Our adoption focus means we work to find homes for all the healthy and treatable animals under our care, with euthanasia generally reserved for untreatable and unmanageable animals. Our wholistic approach to increasing adoptions and preventing euthanasia of companion animals includes:
• Providing high volume, low-cost spay/neuter services
• Recruiting, training and supporting a network of foster care providers for animals
• Collaborating with other shelters and rescue groups
• Intensive marketing and adoption promotions, including off-site adoption events
• Medical and behavioral rehabilitation by staff veterinarians and behaviorist
• Extensive use of volunteers, including a behavior modification team who work to resolve barriers to adoption
• Extensive Humane Education programs that teach compassion and responsible pet ownership
• Public relations and community outreach
• Increasing returns of strays to owners by referring all stray animals (except unweaned kittens and puppies) to the public shelter, so that owners of lost pets need only search at one location
We have an open door relinquishment policy. We do not require appointments for owners to surrender their pets, and we attempt to take all animals that are brought to us. Animals are evaluated on a case-by-case basis, and we accept all animals that can be housed and managed with the resources available to the shelter. Animals that have bitten within the past 10 days are referred to the public shelter.
Sometimes owners come to us to surrender animals for whom owner requested euthanasia is a more compassionate option. We are opposed to animals being exposed to the stresses of a shelter environment when untreatable health problems or unsafe behavior prevent them from being adoption candidates. We also find that some owners have difficulty making end-of–life decisions for older animals for whom euthanasia is the most humane alternative. We provide counseling to owners in these circumstances, and we offer compassionate euthanasia in our clinic, with owner present if desired, as an alternative that prevents unneeded suffering.
If after counseling, an owner of a medically untreatable or behaviorally unrehabilitatable animal still prefers to surrender their pet rather than request a compassionate euthanasia, we will accept the animal into the shelter and will inform the owner that euthanasia is the probable outcome. If owners do not wish to relinquish their pet to us, they may be counseled regarding other resources, such as breed-specific rescues, or public shelters.
Despite our best efforts to find forever homes for all the animals that come into our care, some animals after being accepted into the shelter become untreatably ill and must be euthanized.
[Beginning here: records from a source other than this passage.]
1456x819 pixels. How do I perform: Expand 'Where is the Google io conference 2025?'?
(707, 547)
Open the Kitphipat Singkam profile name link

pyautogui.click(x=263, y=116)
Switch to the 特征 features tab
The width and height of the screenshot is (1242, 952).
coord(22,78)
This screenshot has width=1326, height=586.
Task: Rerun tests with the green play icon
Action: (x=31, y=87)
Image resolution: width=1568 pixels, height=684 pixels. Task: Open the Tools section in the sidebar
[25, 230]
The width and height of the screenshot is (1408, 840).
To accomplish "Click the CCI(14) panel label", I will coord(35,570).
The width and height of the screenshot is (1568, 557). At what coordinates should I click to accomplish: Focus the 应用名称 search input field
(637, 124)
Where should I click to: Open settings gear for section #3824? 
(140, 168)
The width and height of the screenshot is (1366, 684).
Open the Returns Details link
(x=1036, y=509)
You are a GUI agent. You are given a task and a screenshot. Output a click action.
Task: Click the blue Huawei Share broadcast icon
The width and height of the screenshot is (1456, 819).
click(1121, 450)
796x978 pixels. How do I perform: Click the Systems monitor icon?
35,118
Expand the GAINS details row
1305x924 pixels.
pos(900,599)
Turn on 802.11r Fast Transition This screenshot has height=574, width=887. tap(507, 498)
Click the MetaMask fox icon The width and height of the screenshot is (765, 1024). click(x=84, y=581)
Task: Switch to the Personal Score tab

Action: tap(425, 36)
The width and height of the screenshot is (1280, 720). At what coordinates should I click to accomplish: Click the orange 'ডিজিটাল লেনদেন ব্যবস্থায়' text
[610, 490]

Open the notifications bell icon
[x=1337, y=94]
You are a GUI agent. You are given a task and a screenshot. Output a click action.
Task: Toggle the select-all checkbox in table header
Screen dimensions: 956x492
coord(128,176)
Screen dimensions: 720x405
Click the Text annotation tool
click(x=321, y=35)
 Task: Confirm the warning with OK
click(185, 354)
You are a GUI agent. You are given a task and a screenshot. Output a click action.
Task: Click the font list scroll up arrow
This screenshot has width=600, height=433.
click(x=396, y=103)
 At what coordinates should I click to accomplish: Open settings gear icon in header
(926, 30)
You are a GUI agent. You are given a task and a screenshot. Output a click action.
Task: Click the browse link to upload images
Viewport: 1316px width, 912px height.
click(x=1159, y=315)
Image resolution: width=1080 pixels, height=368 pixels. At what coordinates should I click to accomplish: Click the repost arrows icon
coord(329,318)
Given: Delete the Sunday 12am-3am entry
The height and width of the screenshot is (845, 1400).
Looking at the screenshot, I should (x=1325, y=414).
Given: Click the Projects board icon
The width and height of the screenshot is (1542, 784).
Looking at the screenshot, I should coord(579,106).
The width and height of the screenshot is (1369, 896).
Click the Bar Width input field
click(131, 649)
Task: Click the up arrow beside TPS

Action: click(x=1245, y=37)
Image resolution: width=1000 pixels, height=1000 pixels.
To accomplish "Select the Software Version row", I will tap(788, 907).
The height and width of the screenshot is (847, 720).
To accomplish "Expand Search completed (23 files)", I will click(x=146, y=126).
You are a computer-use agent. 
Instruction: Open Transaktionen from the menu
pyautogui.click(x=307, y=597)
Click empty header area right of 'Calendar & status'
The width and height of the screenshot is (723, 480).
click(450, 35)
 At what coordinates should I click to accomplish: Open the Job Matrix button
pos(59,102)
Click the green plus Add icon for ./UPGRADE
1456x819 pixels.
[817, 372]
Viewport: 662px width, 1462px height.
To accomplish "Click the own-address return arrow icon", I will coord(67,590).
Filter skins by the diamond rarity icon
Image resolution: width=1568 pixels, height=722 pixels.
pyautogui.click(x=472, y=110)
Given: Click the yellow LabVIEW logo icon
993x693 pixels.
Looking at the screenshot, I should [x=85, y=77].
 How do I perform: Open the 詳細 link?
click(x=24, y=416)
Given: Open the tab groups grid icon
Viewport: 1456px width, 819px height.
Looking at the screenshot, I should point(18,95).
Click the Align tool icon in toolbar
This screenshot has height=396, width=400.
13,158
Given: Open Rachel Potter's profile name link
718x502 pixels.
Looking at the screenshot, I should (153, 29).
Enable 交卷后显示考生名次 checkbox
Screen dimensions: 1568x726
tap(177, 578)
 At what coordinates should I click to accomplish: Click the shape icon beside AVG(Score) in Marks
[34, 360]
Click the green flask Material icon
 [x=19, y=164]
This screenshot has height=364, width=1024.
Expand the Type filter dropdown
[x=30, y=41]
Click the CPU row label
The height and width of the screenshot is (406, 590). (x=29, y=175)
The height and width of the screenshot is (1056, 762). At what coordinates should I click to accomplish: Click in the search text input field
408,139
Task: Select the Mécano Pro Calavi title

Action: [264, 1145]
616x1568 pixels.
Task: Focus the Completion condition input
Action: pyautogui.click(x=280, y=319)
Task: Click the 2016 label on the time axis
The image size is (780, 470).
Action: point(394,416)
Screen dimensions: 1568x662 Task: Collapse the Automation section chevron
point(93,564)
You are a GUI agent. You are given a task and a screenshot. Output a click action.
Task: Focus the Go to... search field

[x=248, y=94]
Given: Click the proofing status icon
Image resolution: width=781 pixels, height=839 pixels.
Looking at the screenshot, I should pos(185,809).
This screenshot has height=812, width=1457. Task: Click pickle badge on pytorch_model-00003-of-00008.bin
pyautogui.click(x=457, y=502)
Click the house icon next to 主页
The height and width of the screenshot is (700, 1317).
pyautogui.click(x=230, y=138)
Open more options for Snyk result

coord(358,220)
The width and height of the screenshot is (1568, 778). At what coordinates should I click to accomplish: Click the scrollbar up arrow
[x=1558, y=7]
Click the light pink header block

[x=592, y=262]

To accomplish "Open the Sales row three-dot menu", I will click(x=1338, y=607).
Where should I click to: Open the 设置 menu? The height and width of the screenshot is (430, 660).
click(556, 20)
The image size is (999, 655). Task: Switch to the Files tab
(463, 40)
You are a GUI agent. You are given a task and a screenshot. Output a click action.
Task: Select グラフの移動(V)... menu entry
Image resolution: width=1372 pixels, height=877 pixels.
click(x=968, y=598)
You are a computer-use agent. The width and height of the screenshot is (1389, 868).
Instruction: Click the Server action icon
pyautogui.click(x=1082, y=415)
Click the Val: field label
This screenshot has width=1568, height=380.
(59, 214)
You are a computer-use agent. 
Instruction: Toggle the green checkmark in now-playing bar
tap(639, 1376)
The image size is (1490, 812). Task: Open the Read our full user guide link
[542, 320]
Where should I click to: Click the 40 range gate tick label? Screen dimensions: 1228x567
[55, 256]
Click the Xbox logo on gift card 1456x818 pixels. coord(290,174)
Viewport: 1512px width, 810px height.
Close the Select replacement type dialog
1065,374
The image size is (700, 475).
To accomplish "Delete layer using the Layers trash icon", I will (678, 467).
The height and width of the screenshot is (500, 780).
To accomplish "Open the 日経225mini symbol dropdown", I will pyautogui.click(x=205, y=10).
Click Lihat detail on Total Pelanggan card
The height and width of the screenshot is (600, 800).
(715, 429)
Others may develop or display behavior or emotional problems that make them unsafe or unsuitable for adoption into a home. Those animals are also humanely euthanized. Our philosophy is compassion-based, with alleviation of suffering and quality of life being our prime considerations when making the difficult, but sometimes necessary, decision to euthanize an animal.
Our goal is to be fully transparent about our policies, and we are very proud of our outcomes. People evaluating our services should know that it is very rare that we do not accept an animal, and the vast majority of the animals we accept are successfully placed in loving homes.